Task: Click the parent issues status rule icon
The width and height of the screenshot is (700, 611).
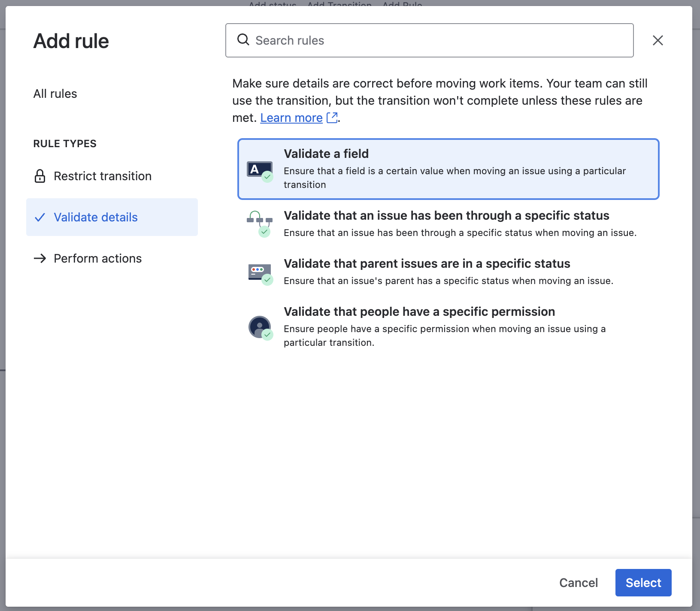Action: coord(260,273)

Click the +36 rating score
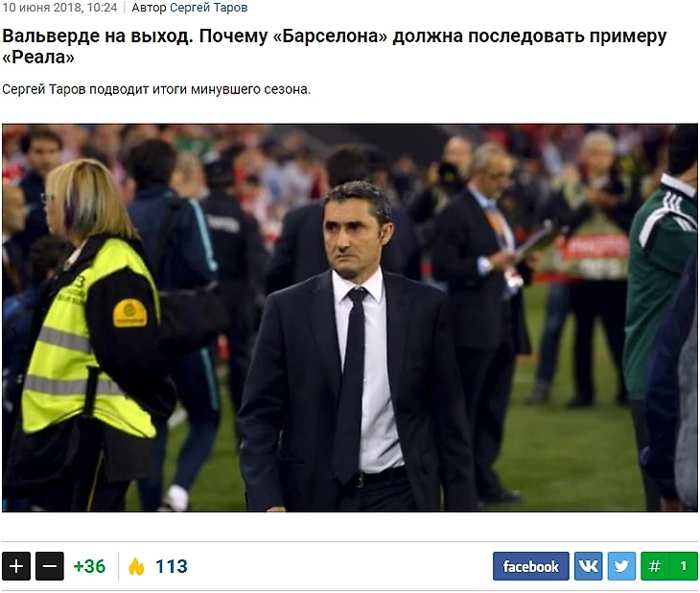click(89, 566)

=-=-=

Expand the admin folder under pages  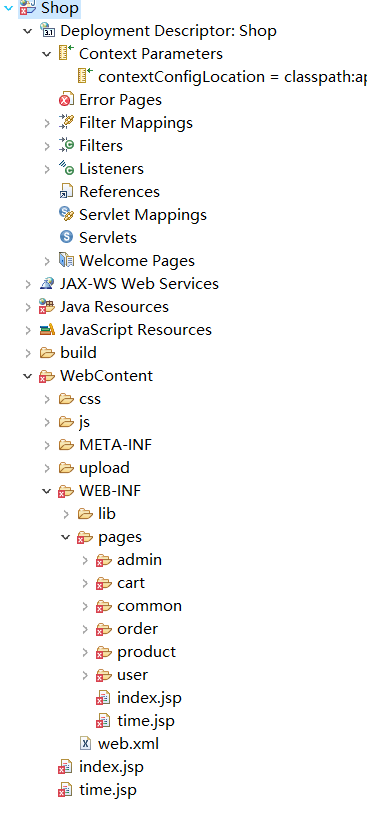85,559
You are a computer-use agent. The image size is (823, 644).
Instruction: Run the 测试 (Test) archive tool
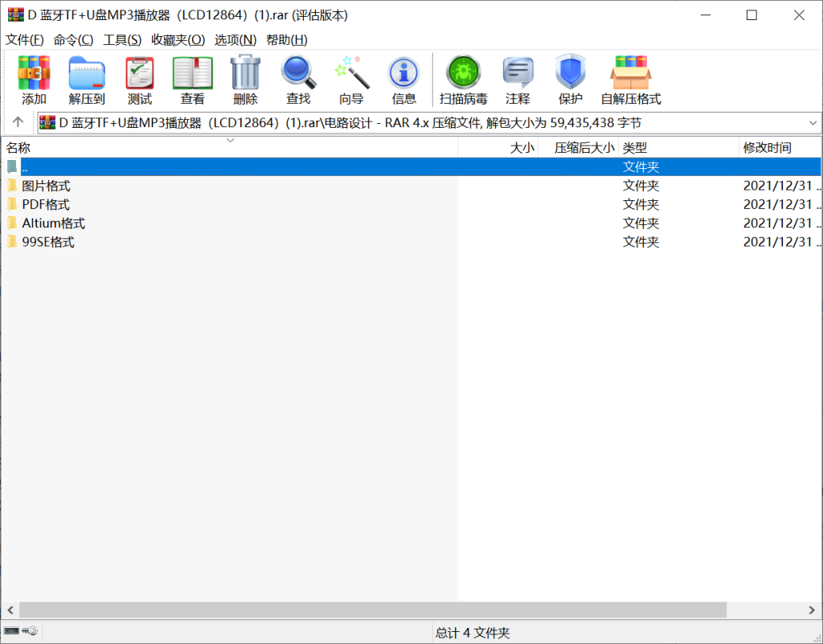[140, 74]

=-=-=

**STATED TASK**
Retype the part that opens with the line containing "Task: Click the" and closes with the line containing "click(89, 566)", keeping every line the same and omitting the pictures.

**FULL SOLUTION**
Task: Click the parent issues status rule icon
The width and height of the screenshot is (700, 611).
Action: coord(260,273)

Click the +36 rating score
click(89, 566)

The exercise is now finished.